今日は「防災の日」、つまり関東大震災から90周年に当たる日だが、90年前の今日、東京は火の海になった。一方、現在大きな問題になっているのは、東京電力が原発事故を起こした福島第一原発で今も垂れ流している放射性汚染水である。
http://www.asahi.com/national/update/0831/TKY201308310374.html
新たに汚染水もれ、高線量検出 最大1800ミリSv
【小池竜太】東京電力福島第一原発のタンクから高濃度の放射能汚染水が漏れた問題で、東電は31日、4カ所で高い放射線が検出されたと発表した。2カ所はすでに表面で毎時約70〜100ミリシーベルトの高線量が見つかっていた場所で、今回は最大同1800ミリシーベルトが測定された。
今回の高線量は、汚染水漏れを受けて東電がタンクの調査を強化する中で見つかった。調査が進めば、今後も漏れが見つかる可能性がある。
東電によると、8月22日に高線量が確認されていたH3エリアと呼ばれるタンク群の2基の底部の継ぎ目付近で31日に再測定したところ、同約220〜1800ミリシーベルトが確認された。同1800ミリシーベルトは人が4時間ほど浴びると死亡する線量だが、ほとんどが透過力が弱いベータ線なので、きちんと防護していれば遮蔽(しゃへい)できる。
(朝日新聞デジタル 2013年9月1日1時4分)
東電原発事故で覚えたことは、半数の人が死亡する被曝量はおよそ4シーベルトということ。上記記事が書いている被曝量は7.2シーベルトであり、これだと多数の人が死亡する被曝量である。原発報道でいつもうざいと思うのは、上記朝日の記事のような「1800ミリシーベルト」という表記であり、「1.8シーベルト」と表記すべきだと私はずっと考えている。「マイクロ」や「ミリ」のつかない「シーベルト」オーダーの被曝量は、「人体に直ちに影響を与える」ものであり、そのことを読者に印象づけるべきだと考えるからだ。人々が「放射線不感症」(いわゆる「安全厨」)と、「放射線過敏症」(いわゆる「リスク厨」または「危険厨」)の両極端に分かれているのが嘆かわしいと思う今日この頃だが、今回の東電放射性汚染水漏洩は、間違っても軽く扱われてはならない重大事である。「重大な異常事象」とされる「レベル3」は、国内では「レベル7」の東電原発事故本体と、「レベル4」の東海村JCO核燃料加工施設臨界事故(1999年)に次いで深刻な、「重大事象」なのである*1。

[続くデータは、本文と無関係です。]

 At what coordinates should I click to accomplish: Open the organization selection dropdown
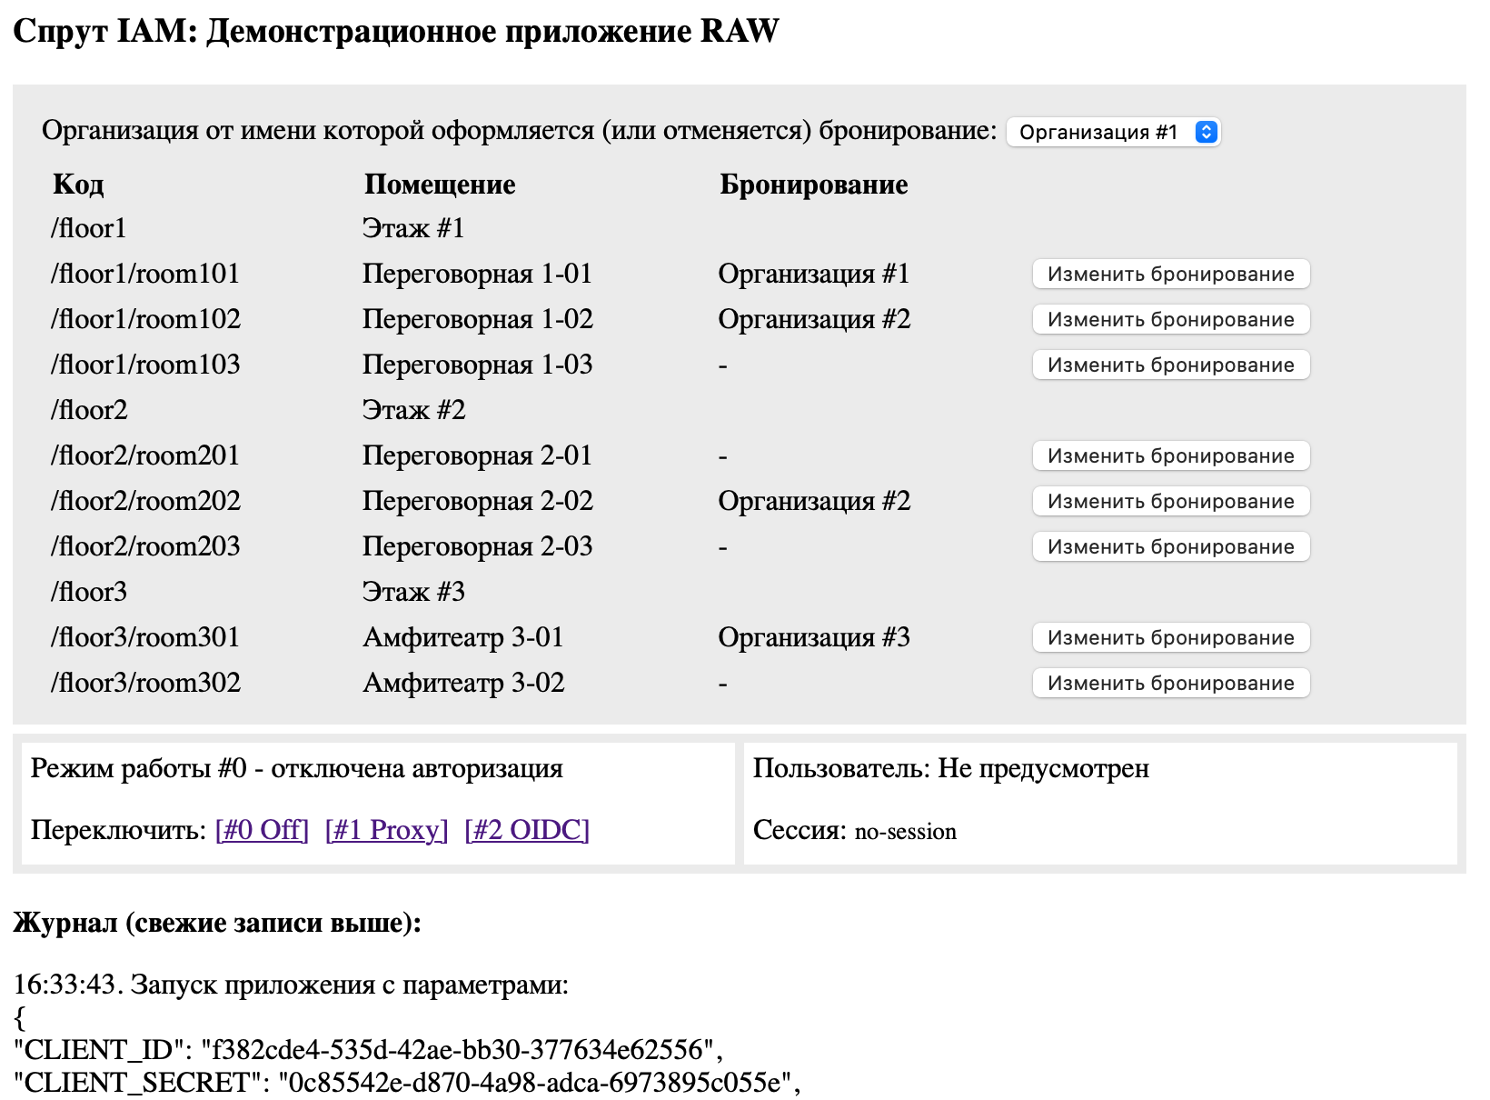(1113, 132)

しかるに、国会議員、特に自民党の議員どもは下記のようなていたらくだ。
http://www.asahi.com/politics/update/0830/TKY201308300429.html
汚染水漏れ審議、国会先送り 五輪招致への影響考慮
東京電力福島第一原発の放射能汚染水漏れをめぐり、衆院経済産業委員会の閉会中審査が30日、9月中旬以降に先送りとなった。経産省が来週中に打ち出す汚染水対策を見極めてから、審議日程を再調整する。9月7日の国際オリンピック委員会(IOC)総会前に、委員会審議が紛糾すれば、2020年の東京五輪招致に影響しかねないとの判断も働いた。

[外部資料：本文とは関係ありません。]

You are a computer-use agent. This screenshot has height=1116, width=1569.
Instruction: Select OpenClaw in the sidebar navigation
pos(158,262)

閉会中審査は、国会閉会中に重要案件を審議する必要があると国会が判断すれば、開くことができる。
経産委は30日に理事懇談会を開き、経産省の平将明政務官らが「来週中に現地対策本部を立ち上げ、具体的な対応に入る」と説明した。与党は「対応策をしっかり見て、もう少し時間をとったうえで、閉会中審査を検討したい」と提案し、野党も「政府の対策を邪魔するつもりはないので、対応が決まったら委員会を開いてほしい」と応じ、先送りが決まった。
(朝日新聞デジタル 2013年8月30日23時2分)
森喜朗(シンキロー)は「重大事象」の影響を懸念しているようだ。
http://www.chunichi.co.jp/hokuriku/article/news/CK2013083102100018.html
五輪招致 汚染水で混迷 森元首相 本紙インタビュー
「日本の力 見せる時」
九月七日の二〇二〇年夏季五輪の開催都市決定まであと一週間余り。東京招致に向け、政財界一体となった招致委の評議会議長を務める森喜朗元首相は三十日、本紙のインタビューに「(福島第一原発の汚染水漏れ事故の報道で)ますます分からなくなってきた」と情勢を分析。安倍晋三首相が出る最終プレゼンテーションでの対応が重要との認識を示した。(田嶋豊)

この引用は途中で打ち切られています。